The world’s leading publication for data science, AI, and ML professionals.

Reconstructing The Year of the Legendary Florida Man

A Data Science microproject in Python to compile the top headlines per day

Miami Beach, potential spotting location of the Florida Man. Image by tammon via Pixabay
Miami Beach, potential spotting location of the Florida Man. Image by tammon via Pixabay

You probably know the meme. Google ‘Florida Man’ + your birthday, and the strangest search results pop up. Every day of the year, the enigmatic Florida Man seems to try his hand at something even more peculiar, violent, tragic or downright bizarre than the day before. Often, the headlines are so gaudy they can’t help but bring a smile to your face.
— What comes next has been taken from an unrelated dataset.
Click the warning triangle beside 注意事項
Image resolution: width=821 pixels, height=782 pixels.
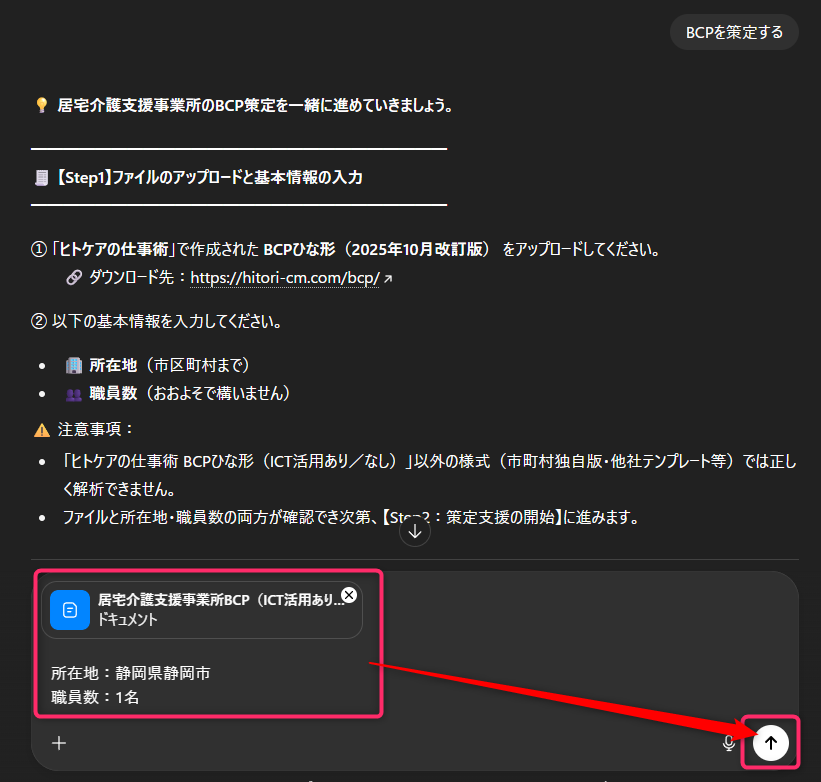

Googling what the Florida Man did on your birthday is fun, but you must be curious what he does the rest of the year as well (at least I was). Googling 366 days is a bit too much – although that would probably have been faster than writing a script for it – so let’s try to automate that in Python! We perform a Data Science microproject, dabbling in some cloud provisioning, web scraping, multi-threading, string operations, regular expressions and word clouds to top it all off.


Data Science Pipeline

For any Data Science project (even a microproject) I find it useful to utilize the Data Science Pipeline as outlined by the UC San Diego[1]. It contains five phases that encompass the full project:

  • Acquire: Use a Google Custom Search Engine and Google CSE JSON APIs to retrieve query data.
  • Prepare: Visualize raw output, filter out headlines from query results.
  • Analyze: Remove unsuitable headlines with set of taboo words and similarity check. Use string operations and regular expressions to produce uniformly styled output.
  • Report: Display sample output, visualize common words in word cloud.
  • Act: Write and publish a Medium article based on project.
Data Science pipeline (own work by author, inspired by [1])
Data Science pipeline (own work by author, inspired by [1])
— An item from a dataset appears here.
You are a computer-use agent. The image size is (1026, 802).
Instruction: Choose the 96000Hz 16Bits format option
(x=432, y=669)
Setting up Google Custom Search

For scraping Google ‘s Custom Search Engine – automated requests on their regular search engine are not permitted – we use the Google Custom Search API. This API provides up to 100 free queries per day, returning output in JSON format. Using Python, we create a query for each day and pass them to the Google Custom Search Engine JSON API to extract the top headlines for each search. For more information on creating and configuring both the API and the Google Search Custom Engine, please check out my tutorial Scraping Google With Python – A Step-by-Step Tutorial. In this project, we configure the search engine such that it incorporates results from the United States within the .com domain.

Scraping Google With Python – A Step-by-Step Tutorial

Generating data queries

Once the Custom Search Engine is set up, we create a list of 366 birthdays (yes, including that pesky February 29th). 2020 was a leap year, so we are covered if we take all dates from that year (from ‘1-January’ to ‘31-December ‘):

Now we simply concatenate each date with ‘Florida Man’ to generate the 366 search queries in orderly fashion: search_term_list = ['Florida Man' + date for date in date_list]

Having our list of queries ready, we are ready to rumble!

Photo by Denys Kostyuchenko on Unsplash
Photo by Denys Kostyuchenko on Unsplash

Running the query

Well, almost ready. As you recall, we can only run 100 requests per days, and we definitely don’t want to spend four days on this pet project. Fortunately we can provision up to 12 APIs under a single account, so we can simply create four duplicates and sequentially run ~92 queries on each of them by switching keys.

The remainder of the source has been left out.